Unlike most modern hybrids, the older roses bloom on the previous year's wood, so they aren't pruned back severely each year. Also, as they don't bloom continuously, they can share their branches with later-flowering climbers such as Clematis and honeysuckle vines, which use the rose branches for support. A rose in the cottage garden is not segregated with other roses, with bare earth or mulch underneath, but is casually blended in with other flowers, vines, and groundcover.

With the introduction of China roses, many hybrids were introduced that had the repeat-blooming nature of the China roses, but maintained the informal old rose shape and flower. These included the Bourbon rose and the Noisette rose.
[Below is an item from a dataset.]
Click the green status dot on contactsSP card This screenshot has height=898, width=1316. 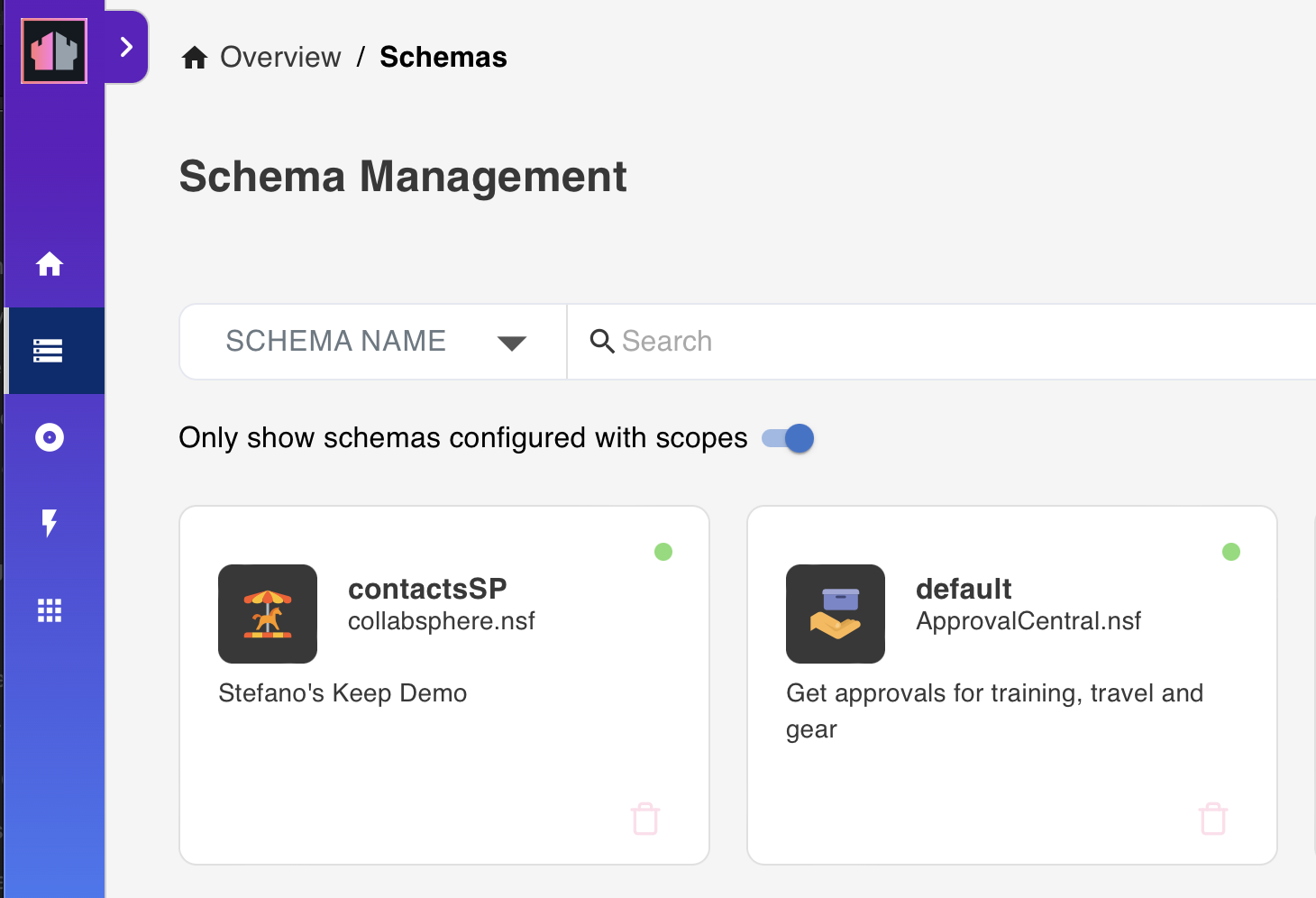point(663,552)

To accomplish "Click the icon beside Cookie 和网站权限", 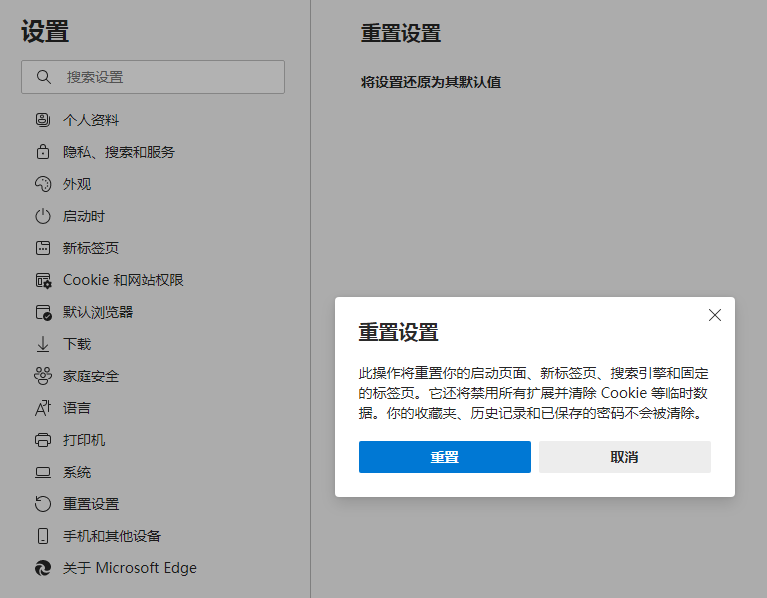I will coord(43,280).
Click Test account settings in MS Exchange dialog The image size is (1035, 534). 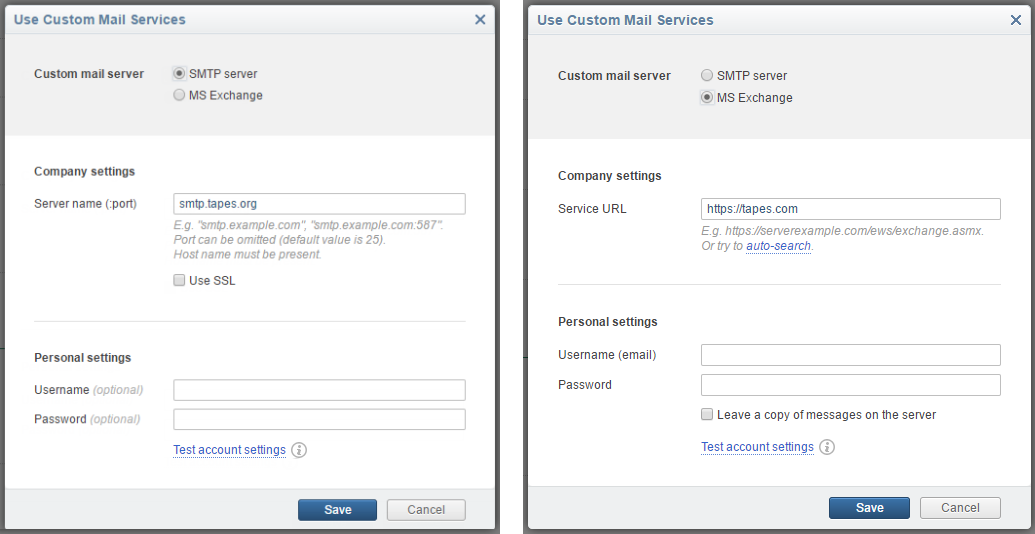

Many of the old roses had cultivars that grew very long canes, which could be tied to trellises or against walls. These older varieties are called "ramblers", rather than "climbers". Climbing plants in the traditional cottage garden included European honeysuckle and Traveller's Joy. 

 

 

 

 


Hedging plants

In the traditional cottage garden, hedges served as fences on the perimeter to keep out marauding livestock and for privacy, along with other practical uses. Hawthorn leaves made a tasty snack or tea, while the flowers were used for making wine. The fast-growing Elderberry, in addition to creating a hedge, provided berries for food and wine, with the flowers being fried in batter or made into lotions and ointments. The wood had many uses, including toys, pegs, skewers, and fishing poles. Holly was another hedge plant, useful because it quickly spread and self-seeded. Privet was also a convenient and fast-growing hedge. Over time, more ornamental and less utilitarian plants became popular cottage garden hedges.

Flowers and herbs


Herbs

In the traditional cottage garden, herbs were considered to be any plant with household uses. Herbs were used for medicine, toiletries, and cleaning products. Scented herbs would be spread on the floor along with rushes to cover odors. Some herbs were used for dyeing fabrics. Traditional cottage garden herbs included sage, thyme, southernwood, wormwood, catmint, feverfew, lungwort, soapwort, hyssop, sweet woodruff, and lavender.

Fruits

Fruit in the traditional cottage garden would have included an apple and a pear, gooseberries and raspberries.

*Information gathered from Wikipedia and other sources.